Perché è inutile sperare che nell’Eurozona siano le banche a finanziare l’economia reale, per far ripartire la domanda, l’occupazione e gli investimenti, utilizzando la liquidità erogata dalla BCE.
Errare humanum est. Giorno dopo giorno, si fa finta di dimenticare come e perché è nata la crisi del 2008, propagatasi in Europa con effetti a catena dopo il fallimento della Lehman Brothers: negli USA, molte banche avevano erogato con larghezza mutui immobiliari e crediti sub-prime al consumo a soggetti che non avevano redditi stabili, che si erano quindi indebitati eccessivamente per le loro possibilità. Erano stati soprannominati il popolo dei Ninja: No Income, No Job (or) Asset.
Quando la Fed cominciò a elevare i tassi d’interesse per raffreddare la crescita del credito, le rate dei mutui cominciarono a salire, essendo indicizzate al costo del denaro, mentre gli investimenti speculativi si spostarono sulle materie prime, facendo schizzare in alto i prezzi del petrolio e dei generi alimentari.

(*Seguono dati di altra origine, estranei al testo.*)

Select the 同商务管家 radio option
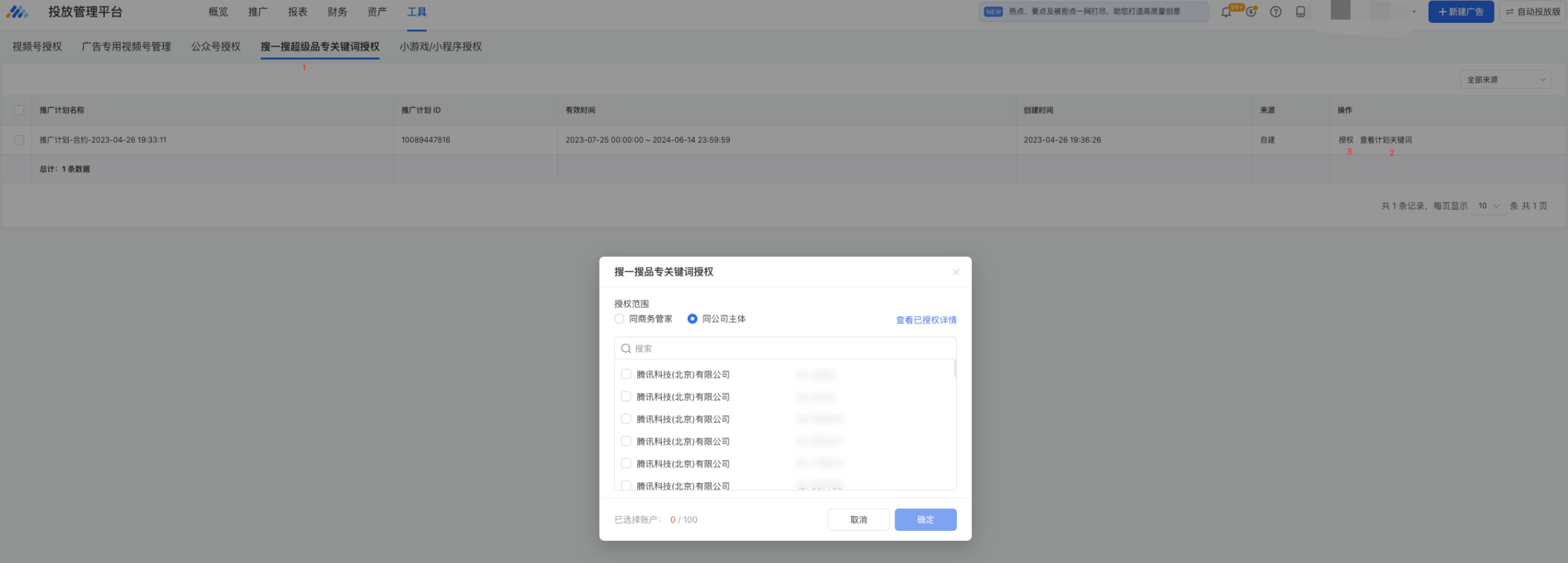(x=620, y=319)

Fu così che il tasso di delinquency, così viene definito il mancato pagamento delle rate dei prestiti, si impennò improvvisamente, facendo cadere il valore delle Abs, i bond con cui si erano cartolarizzati i crediti che avevano come sottostante quei mutui immobiliari, venduti ampiamente all’estero alle banche del nord-Europa, in cerca di investimenti ad alto rendimento. Il mercato di quei titoli divenne improvvisamente illiquido, con valori praticamente azzerati: fu il tracollo.
Anche in Europa, il fenomeno degli impieghi ad elevato rendimento si era diffuso a macchia d’olio, sottovalutando pericolosamente l’elevato alto rischio sottostante: in particolare, le banche dei Paesi che avevano accumulato avanzi rilevanti delle partite dei pagamenti investivano all’estero, compravano titoli del debito pubblico di altri Stati o finanziavano altre banche straniere che a loro volta impiegavano il denaro preso a prestito per iniziative speculative, specie nel settore immobiliare.
La crisi finanziaria americana del 2008 si è riverberata sui conti delle banche europee, soprattutto quelle inglesi, tedesche, francesi, belghe ed austriache, che avevano in portafogli i titoli dimostratisi tossici, perché avevano tra i sottostanti anche i mutui erogati a debitori subprime. Con effetto a catena, anche una serie di operazioni immobiliari e speculative europee andarono in perdita. Gli Stati europei intervennero così, già nel 2009, con operazioni di sostegno alle rispettive banche che avevano subito perdite, con linee di credito e conferimenti di capitale.